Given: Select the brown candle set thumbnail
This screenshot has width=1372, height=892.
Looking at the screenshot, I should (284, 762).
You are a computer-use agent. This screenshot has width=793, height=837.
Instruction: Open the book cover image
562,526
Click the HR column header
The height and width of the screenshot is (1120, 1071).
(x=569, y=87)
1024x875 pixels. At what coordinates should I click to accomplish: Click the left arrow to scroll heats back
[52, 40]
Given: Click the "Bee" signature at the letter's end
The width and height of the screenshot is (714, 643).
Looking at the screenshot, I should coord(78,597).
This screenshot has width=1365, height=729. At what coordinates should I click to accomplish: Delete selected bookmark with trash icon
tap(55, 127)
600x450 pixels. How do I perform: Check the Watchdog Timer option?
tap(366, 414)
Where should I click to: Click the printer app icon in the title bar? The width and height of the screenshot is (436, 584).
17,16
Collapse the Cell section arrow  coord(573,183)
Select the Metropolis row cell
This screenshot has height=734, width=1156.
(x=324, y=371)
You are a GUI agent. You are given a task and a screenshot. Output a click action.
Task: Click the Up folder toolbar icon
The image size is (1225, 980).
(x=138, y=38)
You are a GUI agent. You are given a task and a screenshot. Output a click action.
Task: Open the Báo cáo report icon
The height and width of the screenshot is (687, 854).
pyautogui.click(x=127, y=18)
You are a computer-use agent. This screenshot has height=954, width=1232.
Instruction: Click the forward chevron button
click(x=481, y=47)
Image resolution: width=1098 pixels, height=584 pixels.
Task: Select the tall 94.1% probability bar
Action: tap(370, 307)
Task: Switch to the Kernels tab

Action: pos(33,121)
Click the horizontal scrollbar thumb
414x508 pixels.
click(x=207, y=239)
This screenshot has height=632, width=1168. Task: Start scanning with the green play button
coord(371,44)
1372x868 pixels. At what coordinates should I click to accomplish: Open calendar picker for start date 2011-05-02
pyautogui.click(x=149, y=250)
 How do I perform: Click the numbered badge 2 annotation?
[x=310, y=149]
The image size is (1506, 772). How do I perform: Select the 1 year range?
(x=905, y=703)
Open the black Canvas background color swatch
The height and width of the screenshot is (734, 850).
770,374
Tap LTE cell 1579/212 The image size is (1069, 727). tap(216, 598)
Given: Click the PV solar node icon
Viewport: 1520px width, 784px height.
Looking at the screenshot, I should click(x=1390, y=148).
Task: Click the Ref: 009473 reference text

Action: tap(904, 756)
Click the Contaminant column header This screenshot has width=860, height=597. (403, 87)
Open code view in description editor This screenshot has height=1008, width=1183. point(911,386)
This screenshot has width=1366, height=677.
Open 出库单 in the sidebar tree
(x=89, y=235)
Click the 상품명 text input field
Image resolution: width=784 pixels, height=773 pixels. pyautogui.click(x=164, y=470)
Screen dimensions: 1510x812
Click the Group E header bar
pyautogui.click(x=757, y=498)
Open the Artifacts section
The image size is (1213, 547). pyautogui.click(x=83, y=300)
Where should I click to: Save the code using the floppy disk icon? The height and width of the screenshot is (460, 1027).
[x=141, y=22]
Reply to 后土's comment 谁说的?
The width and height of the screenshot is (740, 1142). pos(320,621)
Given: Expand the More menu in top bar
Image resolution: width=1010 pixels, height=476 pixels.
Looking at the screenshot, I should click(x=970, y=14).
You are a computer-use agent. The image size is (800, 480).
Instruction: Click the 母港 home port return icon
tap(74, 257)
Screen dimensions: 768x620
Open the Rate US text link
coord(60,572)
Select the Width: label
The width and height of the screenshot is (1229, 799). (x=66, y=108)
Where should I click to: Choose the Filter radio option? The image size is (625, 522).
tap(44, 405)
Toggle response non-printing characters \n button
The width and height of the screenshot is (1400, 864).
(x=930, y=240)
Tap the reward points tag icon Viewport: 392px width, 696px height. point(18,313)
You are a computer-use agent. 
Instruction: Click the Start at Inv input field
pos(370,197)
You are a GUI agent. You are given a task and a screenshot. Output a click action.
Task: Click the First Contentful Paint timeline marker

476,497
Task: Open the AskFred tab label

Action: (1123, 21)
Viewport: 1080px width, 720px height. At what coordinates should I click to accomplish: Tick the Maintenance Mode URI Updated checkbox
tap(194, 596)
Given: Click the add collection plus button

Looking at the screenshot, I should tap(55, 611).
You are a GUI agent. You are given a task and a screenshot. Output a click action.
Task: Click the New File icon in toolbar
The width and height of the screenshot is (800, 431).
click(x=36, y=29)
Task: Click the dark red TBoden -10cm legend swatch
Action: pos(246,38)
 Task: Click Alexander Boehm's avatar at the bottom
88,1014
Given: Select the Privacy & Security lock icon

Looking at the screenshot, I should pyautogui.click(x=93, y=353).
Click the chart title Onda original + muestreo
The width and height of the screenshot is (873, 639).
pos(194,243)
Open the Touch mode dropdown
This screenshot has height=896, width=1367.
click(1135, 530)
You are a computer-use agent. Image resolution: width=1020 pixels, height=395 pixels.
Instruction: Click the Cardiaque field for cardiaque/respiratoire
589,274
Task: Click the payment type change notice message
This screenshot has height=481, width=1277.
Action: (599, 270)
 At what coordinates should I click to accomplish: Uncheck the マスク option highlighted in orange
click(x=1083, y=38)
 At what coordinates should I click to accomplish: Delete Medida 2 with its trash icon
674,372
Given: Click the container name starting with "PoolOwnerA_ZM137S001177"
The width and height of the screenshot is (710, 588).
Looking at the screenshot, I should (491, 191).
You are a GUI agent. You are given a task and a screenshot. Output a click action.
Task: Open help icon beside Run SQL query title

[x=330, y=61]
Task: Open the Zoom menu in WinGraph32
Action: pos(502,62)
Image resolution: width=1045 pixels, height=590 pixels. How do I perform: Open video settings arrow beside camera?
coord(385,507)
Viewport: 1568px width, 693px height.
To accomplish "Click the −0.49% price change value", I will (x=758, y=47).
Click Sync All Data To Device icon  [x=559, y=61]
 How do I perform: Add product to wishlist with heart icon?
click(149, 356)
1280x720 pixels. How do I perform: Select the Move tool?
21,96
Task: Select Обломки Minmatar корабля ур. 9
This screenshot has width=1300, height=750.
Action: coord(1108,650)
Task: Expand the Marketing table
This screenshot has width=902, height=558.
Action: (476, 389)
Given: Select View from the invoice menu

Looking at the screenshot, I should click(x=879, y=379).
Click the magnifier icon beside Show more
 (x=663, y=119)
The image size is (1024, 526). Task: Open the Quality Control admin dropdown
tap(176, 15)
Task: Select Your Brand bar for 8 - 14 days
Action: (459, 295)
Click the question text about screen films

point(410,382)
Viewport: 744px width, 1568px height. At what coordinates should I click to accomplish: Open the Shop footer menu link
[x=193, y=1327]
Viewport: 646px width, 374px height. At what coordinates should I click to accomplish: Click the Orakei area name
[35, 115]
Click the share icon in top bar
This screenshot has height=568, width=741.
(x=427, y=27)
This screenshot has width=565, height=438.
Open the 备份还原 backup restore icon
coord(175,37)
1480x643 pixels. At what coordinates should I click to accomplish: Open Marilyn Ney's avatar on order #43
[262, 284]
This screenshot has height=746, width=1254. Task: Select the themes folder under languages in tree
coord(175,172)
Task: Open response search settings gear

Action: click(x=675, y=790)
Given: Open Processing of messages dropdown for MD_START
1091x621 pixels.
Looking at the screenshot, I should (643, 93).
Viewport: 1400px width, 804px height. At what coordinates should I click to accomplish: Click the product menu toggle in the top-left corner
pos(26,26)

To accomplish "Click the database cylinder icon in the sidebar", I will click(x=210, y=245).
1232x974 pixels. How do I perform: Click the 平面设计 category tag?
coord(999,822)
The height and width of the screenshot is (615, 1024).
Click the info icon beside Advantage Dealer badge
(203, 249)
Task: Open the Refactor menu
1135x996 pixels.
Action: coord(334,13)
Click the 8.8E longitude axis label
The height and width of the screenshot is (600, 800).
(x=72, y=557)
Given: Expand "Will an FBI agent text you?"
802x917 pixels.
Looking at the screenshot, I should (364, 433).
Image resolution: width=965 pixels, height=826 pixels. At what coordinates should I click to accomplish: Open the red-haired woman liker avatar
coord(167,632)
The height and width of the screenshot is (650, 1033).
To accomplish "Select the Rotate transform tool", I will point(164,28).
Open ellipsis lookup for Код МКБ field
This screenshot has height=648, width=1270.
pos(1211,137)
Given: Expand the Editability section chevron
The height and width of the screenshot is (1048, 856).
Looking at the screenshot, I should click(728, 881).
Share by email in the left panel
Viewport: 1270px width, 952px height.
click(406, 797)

----------

PROBLEM STATEMENT = Which lines of the material contain "toolbar"? List them.

SOLUTION TO THE PROBLEM =
Task: Click the Up folder toolbar icon
Task: Click the New File icon in toolbar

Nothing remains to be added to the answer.